# START OF MATERIALS PROVIDED

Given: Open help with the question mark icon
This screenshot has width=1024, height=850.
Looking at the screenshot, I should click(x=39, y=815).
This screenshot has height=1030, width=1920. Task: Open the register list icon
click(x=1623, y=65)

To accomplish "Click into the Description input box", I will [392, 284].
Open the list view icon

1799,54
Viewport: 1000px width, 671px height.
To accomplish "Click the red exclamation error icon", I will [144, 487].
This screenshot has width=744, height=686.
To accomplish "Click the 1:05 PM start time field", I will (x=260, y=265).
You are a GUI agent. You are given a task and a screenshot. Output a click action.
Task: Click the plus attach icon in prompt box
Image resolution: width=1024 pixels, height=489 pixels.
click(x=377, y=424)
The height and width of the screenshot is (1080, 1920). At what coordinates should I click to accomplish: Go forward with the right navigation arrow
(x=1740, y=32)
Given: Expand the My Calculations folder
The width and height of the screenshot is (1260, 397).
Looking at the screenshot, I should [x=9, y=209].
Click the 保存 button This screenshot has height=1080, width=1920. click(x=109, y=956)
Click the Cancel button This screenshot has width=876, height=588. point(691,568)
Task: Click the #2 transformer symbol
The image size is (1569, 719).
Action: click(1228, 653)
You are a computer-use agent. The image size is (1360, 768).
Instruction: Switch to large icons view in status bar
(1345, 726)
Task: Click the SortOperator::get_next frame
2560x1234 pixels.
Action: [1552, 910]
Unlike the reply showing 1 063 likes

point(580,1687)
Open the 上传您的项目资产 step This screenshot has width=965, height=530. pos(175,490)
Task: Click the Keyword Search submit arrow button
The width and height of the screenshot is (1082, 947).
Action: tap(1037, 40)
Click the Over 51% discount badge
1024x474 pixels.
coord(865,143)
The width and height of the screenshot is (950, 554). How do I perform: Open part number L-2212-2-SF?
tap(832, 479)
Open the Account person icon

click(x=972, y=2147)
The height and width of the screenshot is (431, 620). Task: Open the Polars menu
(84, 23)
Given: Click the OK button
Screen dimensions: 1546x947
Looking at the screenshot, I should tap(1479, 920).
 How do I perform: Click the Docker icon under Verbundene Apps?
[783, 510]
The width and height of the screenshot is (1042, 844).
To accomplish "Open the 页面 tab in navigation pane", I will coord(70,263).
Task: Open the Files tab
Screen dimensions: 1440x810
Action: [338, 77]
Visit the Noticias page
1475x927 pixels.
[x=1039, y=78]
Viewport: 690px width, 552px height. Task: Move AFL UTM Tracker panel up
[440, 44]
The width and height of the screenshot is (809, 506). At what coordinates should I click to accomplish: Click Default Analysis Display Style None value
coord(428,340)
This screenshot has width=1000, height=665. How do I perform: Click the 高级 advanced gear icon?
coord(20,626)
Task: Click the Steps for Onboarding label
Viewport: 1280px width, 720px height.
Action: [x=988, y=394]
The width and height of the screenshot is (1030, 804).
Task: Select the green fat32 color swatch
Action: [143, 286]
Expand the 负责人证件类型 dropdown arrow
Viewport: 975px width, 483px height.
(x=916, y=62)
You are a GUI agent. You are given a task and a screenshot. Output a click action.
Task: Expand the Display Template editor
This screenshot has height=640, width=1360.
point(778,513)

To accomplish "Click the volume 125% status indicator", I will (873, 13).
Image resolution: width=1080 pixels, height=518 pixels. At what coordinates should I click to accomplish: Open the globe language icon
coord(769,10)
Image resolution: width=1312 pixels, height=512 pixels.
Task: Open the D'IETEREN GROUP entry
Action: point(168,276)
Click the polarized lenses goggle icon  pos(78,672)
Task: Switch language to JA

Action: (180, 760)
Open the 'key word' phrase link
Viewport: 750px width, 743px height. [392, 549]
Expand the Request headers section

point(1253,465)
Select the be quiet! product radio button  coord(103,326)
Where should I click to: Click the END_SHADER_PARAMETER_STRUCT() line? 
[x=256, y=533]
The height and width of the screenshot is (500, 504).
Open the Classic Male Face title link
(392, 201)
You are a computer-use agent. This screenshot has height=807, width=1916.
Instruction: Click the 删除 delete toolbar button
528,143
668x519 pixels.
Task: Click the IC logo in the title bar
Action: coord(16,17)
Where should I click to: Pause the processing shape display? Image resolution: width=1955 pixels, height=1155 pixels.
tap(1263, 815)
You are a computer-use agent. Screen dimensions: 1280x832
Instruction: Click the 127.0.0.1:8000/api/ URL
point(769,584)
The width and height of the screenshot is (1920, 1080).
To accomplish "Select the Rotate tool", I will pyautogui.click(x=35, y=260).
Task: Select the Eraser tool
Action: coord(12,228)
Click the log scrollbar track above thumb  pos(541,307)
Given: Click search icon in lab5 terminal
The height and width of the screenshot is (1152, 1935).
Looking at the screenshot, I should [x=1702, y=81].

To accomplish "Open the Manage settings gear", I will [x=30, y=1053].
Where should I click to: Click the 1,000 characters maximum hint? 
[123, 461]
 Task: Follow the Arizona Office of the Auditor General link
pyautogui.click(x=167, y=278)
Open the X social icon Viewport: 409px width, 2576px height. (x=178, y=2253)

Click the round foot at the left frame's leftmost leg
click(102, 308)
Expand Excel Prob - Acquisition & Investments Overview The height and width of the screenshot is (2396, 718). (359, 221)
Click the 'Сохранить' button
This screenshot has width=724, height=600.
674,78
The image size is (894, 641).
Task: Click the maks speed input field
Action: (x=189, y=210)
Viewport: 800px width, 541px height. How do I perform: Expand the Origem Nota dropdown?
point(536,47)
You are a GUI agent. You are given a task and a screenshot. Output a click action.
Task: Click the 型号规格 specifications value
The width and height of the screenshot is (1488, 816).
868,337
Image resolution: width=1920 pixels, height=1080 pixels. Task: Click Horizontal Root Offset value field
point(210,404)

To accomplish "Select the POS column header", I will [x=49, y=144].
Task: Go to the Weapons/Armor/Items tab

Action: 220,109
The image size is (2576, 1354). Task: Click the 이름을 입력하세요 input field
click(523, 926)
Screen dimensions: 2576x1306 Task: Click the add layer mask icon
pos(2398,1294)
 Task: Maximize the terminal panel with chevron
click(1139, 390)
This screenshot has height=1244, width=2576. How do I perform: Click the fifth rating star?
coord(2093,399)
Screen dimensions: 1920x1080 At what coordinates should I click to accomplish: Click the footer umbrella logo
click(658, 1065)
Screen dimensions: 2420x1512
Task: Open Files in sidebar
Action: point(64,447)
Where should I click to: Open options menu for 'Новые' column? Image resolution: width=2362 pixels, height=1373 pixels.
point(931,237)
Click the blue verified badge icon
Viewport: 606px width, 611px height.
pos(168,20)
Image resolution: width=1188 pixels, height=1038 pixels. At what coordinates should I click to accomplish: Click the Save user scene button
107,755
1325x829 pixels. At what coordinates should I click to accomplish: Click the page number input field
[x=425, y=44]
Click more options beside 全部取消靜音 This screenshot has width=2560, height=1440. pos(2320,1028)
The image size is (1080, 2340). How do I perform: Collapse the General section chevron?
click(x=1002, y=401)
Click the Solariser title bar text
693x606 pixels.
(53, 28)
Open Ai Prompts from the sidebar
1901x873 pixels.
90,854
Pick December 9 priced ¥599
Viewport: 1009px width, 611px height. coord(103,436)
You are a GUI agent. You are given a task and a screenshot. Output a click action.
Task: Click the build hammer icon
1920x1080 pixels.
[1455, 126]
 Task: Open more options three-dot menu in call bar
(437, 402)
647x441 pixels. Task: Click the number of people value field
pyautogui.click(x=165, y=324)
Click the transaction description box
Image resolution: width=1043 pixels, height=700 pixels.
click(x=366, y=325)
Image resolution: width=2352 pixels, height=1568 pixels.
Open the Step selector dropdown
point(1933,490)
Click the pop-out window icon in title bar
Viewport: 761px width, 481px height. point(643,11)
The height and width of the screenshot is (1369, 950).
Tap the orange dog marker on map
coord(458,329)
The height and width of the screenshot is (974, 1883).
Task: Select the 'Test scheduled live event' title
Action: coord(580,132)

# END OF MATERIALS PROVIDED

TASK INSTRUCTIONS:
Rewrite the rows starting at the line with "You are a computer-use agent. Screen" and ending at the line with "will [x=49, y=144].", changing "Rotate" to "Crop" and leaving everything else the same.

ANSWER TO THE PROBLEM:
You are a computer-use agent. Screen dimensions: 1280x832
Instruction: Click the 127.0.0.1:8000/api/ URL
point(769,584)
The width and height of the screenshot is (1920, 1080).
To accomplish "Select the Crop tool", I will pyautogui.click(x=35, y=260).
Task: Select the Eraser tool
Action: coord(12,228)
Click the log scrollbar track above thumb  pos(541,307)
Given: Click search icon in lab5 terminal
The height and width of the screenshot is (1152, 1935).
Looking at the screenshot, I should [x=1702, y=81].

To accomplish "Open the Manage settings gear", I will [x=30, y=1053].
Where should I click to: Click the 1,000 characters maximum hint? 
[123, 461]
 Task: Follow the Arizona Office of the Auditor General link
pyautogui.click(x=167, y=278)
Open the X social icon Viewport: 409px width, 2576px height. (x=178, y=2253)

Click the round foot at the left frame's leftmost leg
click(102, 308)
Expand Excel Prob - Acquisition & Investments Overview The height and width of the screenshot is (2396, 718). (359, 221)
Click the 'Сохранить' button
This screenshot has width=724, height=600.
674,78
The image size is (894, 641).
Task: Click the maks speed input field
Action: (x=189, y=210)
Viewport: 800px width, 541px height. How do I perform: Expand the Origem Nota dropdown?
point(536,47)
You are a GUI agent. You are given a task and a screenshot. Output a click action.
Task: Click the 型号规格 specifications value
The width and height of the screenshot is (1488, 816).
868,337
Image resolution: width=1920 pixels, height=1080 pixels. Task: Click Horizontal Root Offset value field
point(210,404)

To accomplish "Select the POS column header", I will [x=49, y=144].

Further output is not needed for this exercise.